<<<<
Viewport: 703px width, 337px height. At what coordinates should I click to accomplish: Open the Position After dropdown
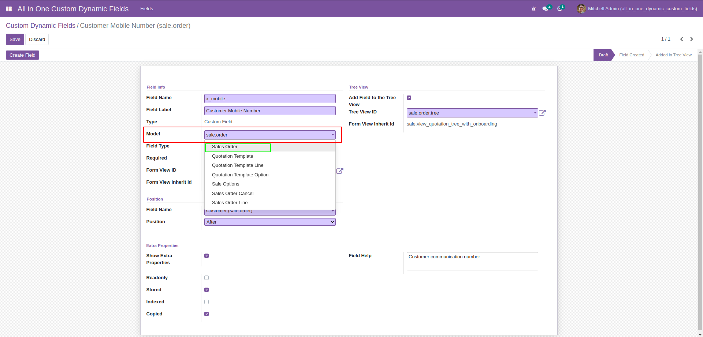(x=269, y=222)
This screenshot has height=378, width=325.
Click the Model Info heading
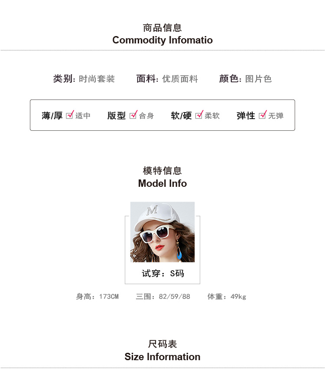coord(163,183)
>>>>
<<<<
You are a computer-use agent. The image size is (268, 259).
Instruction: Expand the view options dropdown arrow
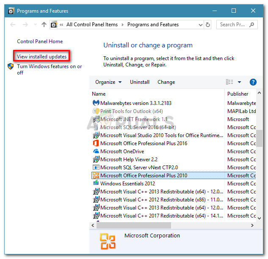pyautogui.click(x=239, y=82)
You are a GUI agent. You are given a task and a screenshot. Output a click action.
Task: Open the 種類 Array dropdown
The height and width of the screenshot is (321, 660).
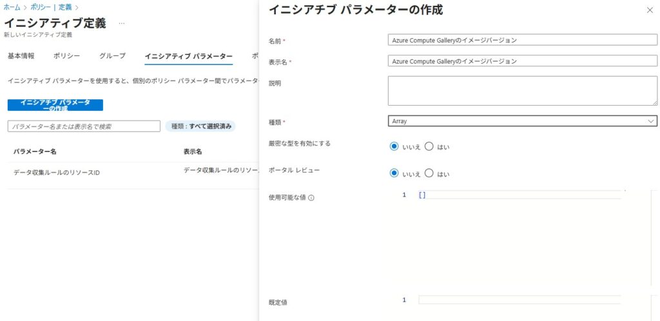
>>>>
*What you will do:* Write out everything in the listing from the line containing "You are a computer-use" down to the line containing "The height and", both included, requests and all. Leave out the pictures. Multiply each click coordinate in the answers by 1.2 and round to the nearest whole number, with halves going up.

*Reply:*
You are a computer-use agent. The image size is (268, 259).
Instruction: Expand the view options dropdown arrow
pyautogui.click(x=287, y=98)
You are a GUI agent. You are given a task and a screenshot. Output a click action.
Task: Open the 種類 Array dropdown
The height and width of the screenshot is (321, 660).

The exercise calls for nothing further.